Beloved by winter sports fanatics, Banff has one of the longest ski seasons in the business, with slopes open from late November until May. Plus, with 3 ski resorts across a vast area of national park, powder hounds will have plenty of room to play without crowds. December offers World Cup racing and festive fun. If anything, tourism heats up in the summer, from June until September, when the mountains transform into a paradise for hiking, biking and canoeing.


Not to Miss


The annual Banff Mountain Film and Book Festival occurs in November, just before the start of the ski season, and fires enthusiasm ready for the opening of the pistes. Bringing together filmmakers, authors, explorers, and athletes, it’s a cultural celebration of mountain adventures, which is now world-famous. Though the festival tours various countries, there’s nothing quite like the atmosphere at the Banff Center as films premiere and the snow starts to fall – and it will definitely make you excited about hitting the slopes.


Getting around


The closest airport to Banff is Calgary International Airport, located about a 90-minute drive away from the town.
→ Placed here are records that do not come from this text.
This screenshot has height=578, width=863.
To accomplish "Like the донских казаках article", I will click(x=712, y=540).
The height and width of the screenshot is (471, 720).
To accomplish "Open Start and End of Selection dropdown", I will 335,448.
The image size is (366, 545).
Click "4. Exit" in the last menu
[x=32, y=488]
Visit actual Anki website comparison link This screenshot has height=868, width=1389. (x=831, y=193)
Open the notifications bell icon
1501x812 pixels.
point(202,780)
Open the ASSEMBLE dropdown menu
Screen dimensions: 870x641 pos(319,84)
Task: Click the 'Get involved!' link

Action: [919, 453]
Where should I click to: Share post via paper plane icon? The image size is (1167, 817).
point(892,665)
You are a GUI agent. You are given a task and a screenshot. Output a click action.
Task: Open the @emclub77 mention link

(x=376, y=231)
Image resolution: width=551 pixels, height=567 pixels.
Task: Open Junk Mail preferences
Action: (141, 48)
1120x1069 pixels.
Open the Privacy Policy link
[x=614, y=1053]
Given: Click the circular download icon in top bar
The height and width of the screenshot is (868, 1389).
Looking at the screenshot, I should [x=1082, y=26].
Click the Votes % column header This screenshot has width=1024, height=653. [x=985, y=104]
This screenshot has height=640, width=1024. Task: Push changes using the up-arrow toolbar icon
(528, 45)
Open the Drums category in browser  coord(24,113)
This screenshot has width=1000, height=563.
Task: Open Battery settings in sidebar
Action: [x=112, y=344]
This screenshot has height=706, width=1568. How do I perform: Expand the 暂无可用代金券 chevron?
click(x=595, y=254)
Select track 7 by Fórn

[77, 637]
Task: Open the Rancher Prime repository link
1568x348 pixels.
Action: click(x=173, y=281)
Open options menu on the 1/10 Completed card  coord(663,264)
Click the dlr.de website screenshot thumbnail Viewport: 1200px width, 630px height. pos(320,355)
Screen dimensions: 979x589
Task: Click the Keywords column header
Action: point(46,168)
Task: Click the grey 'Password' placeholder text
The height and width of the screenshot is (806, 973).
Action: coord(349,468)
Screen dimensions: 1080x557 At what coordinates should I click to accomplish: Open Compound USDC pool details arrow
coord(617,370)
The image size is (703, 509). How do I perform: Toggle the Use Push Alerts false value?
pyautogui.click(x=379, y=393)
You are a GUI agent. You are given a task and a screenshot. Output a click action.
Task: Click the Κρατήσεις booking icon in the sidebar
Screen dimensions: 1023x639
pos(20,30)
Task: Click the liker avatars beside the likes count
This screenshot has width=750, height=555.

Calgary receives flights from across North America, as well as some destinations further afield. Banff is well connected with shuttle services, buses, and taxis, or you can hire a car. The ski resorts are fairly spread out: Lake Louise is a 40-minute drive north, while Sunshine resort is 20 minutes west. The town itself is quite sprawling too, so having your own transport can make journeys easier.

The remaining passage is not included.